The celebration of Columbus is a product of over five centuries of colonialism and capitalist development.
“The capitalist and imperialist systems that Columbus helped birth were met with fierce resistance from Indigenous people, African people, and poor people throughout the course of their development.”
Another celebration of the genocidal colonial legacy of Christopher Columbus has come and gone. The movement to eliminate Columbus Day in place of an Indigenous Peoples Day has found varying degrees of success in cities across the country. Indigenous Peoples Day reminds the Empire that Columbus was a mass murderer and reinforces the principled position that someone who so wholly represents the Western colonial extermination campaign of indigenous and African peoples should not be celebrated. But why is Columbus celebrated at all? The following article examines the question from the worldview of historical materialism, otherwise known as the materialist conception of history.

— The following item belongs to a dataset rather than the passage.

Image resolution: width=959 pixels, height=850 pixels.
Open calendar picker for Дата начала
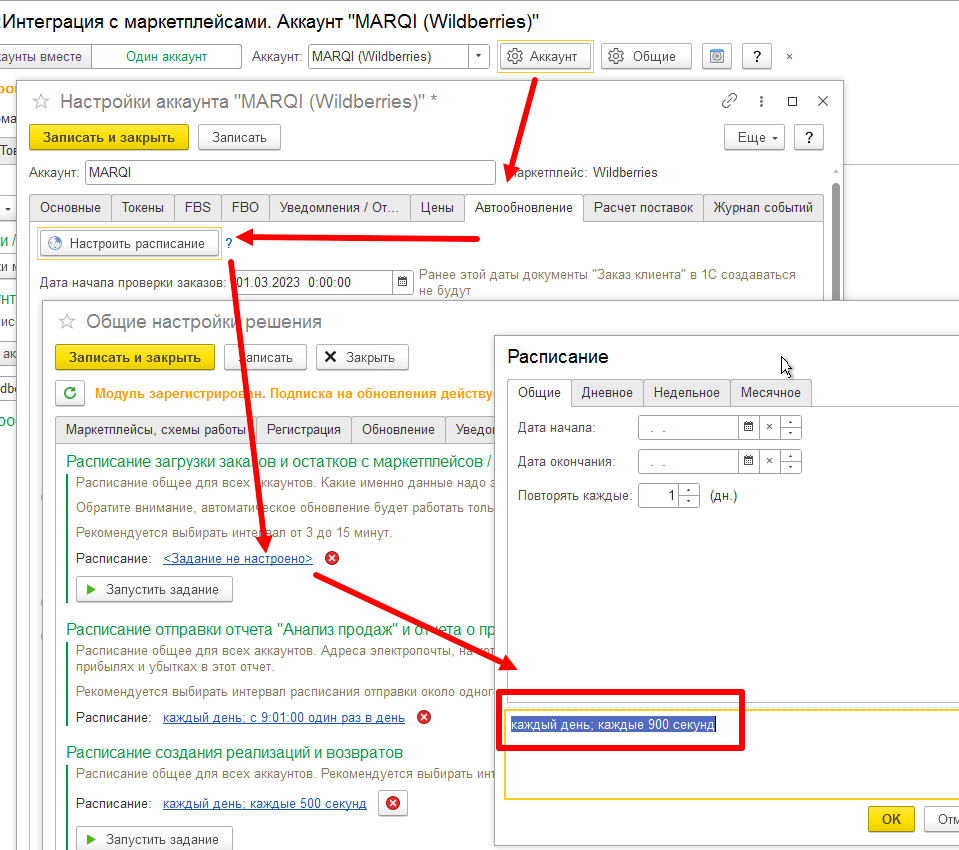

Entire books have been written about historical materialism. This article merely gives a definition and brief analysis of the relevance of historical materialism toward understanding the celebration of Columbus. Such a celebration goes beyond a mere analysis of facts which point to the establishment of the federal holiday as a response by President Franklin Roosevelt to the demands of the Knights of Columbus. The Knights asserted that Columbus should be celebrated as a demonstration of the commonalities between Italian “heritage” and the American way of life. However, historical materialism helps us understand that the centuries-long celebration of Columbus in the United States cannot be reduced to any singular moment in history and speaks more to the development of the political economy of colonialism, capitalism and imperialism.
“The Knights asserted that Columbus should be celebrated as a demonstration of the commonalities between Italian ‘heritage’ and the American way of life.”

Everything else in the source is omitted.